Guide · Engineers

Vector search for stock chart patterns — pgvector at production scale.

Chart Library indexes ~25 million chart-pattern embeddings (256 dimensions, self-supervised) in pgvector on TimescaleDB and serves nearest-neighbor queries at ~100ms median latency. This guide covers the schema, IVFFlat tuning, embedding pipeline, and the operational gotchas we’ve hit running it at scale.

If you’re evaluating pgvector for a finance vector search workload, this is the production playbook.

Why pgvector instead of a dedicated vector DB?

Three reasons we picked pgvector over Pinecone / Weaviate / Milvus / Qdrant:

  1. One database for everything.
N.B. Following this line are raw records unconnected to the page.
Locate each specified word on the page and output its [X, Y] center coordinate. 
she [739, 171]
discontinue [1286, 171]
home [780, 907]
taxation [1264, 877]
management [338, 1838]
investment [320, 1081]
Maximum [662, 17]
Embeddings, metadata (sector, vol regime, news features), forward returns, user accounts — all in one Postgres. No data sync between systems. Joins work.
  2. TimescaleDB hypertables for the bar data. Minute-bar volume across 19K symbols × 10 years is well past a billion rows. TimescaleDB compression turns this into manageable disk usage; the same database serves both.
  3. Operational simplicity. One backup story, one connection pool, one auth model. No vendor risk.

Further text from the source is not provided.